Já a equipe que faz a alegoria da Gaviões da Fiel, quinta a desfilar na madrugada desta sexta e com os imigrantes como foco, é praticamente formada só por parintinenses: são 35. No barracão todo, há 45 artistas do Norte - em um universo de 80 profissionais. O responsável por essa hegemonia é o carnavalesco. Zilkson da Silva Reis, de 38 anos, também parintinense. E tem relação com o carnaval paulista desde 1999. “Nesse meio tempo, cheguei até a morar em São Paulo por três anos, quando trabalhava na Mocidade Alegre”, conta.

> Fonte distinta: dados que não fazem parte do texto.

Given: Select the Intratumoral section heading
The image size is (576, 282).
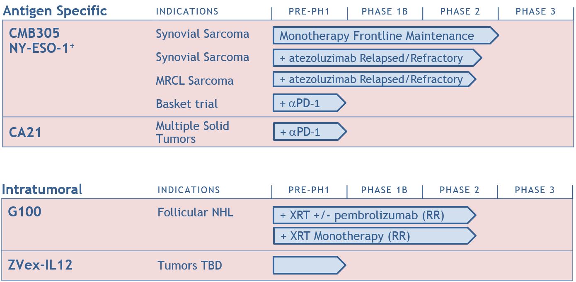Looking at the screenshot, I should click(42, 189).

Desfiles. Nesta sexta, o sambódromo paulistano trará de polêmicas novas a um desfile com autorização religiosa. Primeira a desfilar, a Tom Maior homenageará Elba Ramalho, seguida pela Mocidade, que aproveita para festejar seu jubileu de ouro. Na sequência, com aval da Igreja, a Unidos de Vila Maria falará de Nossa Senhora Aparecida. O Zimbábue, na África, será tema do Tatuapé. Sexta e penúltima a desfilar, a Tucuruvi vai falar de um tema que virou polêmica paulistana só após a escolha do enredo: o grafite. Os pets de Luisa Mell, tema da Águia, encerram o primeiro dia.